Exercise: Retype each record shown below, leaving every character as it is.

----------

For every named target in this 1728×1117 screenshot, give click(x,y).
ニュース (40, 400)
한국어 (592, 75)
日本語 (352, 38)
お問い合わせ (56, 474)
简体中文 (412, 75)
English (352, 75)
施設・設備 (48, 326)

----------

Solution:
For every named target in this 1728×1117 screenshot, give click(x,y).
ニュース (40, 400)
한국어 (592, 75)
日本語 (352, 38)
お問い合わせ (56, 474)
简体中文 (412, 75)
English (352, 75)
施設・設備 (48, 326)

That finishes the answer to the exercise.